Many of the big hitters in the ref world seem to be out in Poland for the U20 world cup tournament. I’ve recognised the referee from nearly every game, including our own Michael Oliver. Of the games I have seen, ref standards have been high, with VAR working excellently.
Uruguay vs Ecuador
Oliver delivered an exceptional performance in a tough game. Feisty South Americans, ready to pounce on any weakness from the ref. He appeared to have a near perfect approach to that. Tough but not demonstrative. Sure footed. Most importantly he got the big calls right. Disallowed a headed goal for a push on marker. Pen at other end for a push from defender. Both pushes, as a reference, were a few notches down from the push Fellaini did on Gibbs a few years back in an Arsenal-United game to open the scoring for the Reds. That was a foul, as were these.

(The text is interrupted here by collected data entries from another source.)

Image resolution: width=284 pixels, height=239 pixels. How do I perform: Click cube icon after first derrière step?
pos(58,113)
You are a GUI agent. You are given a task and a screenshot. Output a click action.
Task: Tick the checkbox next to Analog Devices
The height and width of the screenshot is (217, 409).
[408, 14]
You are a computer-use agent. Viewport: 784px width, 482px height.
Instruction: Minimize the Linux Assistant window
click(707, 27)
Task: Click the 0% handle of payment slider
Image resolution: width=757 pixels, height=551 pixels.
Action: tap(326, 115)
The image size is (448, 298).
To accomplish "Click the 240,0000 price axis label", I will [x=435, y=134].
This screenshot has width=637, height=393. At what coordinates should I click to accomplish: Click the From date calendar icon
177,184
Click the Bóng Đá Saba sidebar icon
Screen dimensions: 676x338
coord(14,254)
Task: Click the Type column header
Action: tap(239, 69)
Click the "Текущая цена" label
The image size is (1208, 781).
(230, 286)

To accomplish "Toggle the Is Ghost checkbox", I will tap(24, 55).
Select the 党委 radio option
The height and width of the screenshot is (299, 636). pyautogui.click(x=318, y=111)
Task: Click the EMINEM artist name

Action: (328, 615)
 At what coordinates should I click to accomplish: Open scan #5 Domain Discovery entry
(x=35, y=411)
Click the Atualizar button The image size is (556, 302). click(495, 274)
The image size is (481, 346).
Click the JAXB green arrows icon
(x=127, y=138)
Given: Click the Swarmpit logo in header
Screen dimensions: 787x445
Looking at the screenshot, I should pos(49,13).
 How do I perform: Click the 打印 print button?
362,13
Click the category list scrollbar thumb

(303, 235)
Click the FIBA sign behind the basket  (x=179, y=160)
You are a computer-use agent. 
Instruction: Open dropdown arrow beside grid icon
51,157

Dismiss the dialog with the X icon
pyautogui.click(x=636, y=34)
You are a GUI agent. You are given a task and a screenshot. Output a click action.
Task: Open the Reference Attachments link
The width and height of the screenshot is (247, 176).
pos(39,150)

Alas, I was denied the sight of Oliver using the pitch side monitor, but I believe, by a slight margin, that was fine. VAR checked both decisions and concurred; not enough doubt to require a further check. Clearly, Oliver has all the tools to be a fantastic referee. But his decision-making at home is often questionable. One wonders why?
One further incident of note in the game was when a player ran through, saw his shot saved, and then a teammate got ball, and was wiped out by keeper. Pen. But hold on, linesman flagged at that point. VAR checks, yep, first man was offside.
By the book, perfect call in this tournament. But not by the book used throughout the trials in England where confusion reigns, as linesmen are often flagging immediately on reasonably close calls. Ironically, it was an English linesman making the right call abroad, proving they play it differently when on FIFA/UEFA duty, as opposed to when doing work at home in the Prem.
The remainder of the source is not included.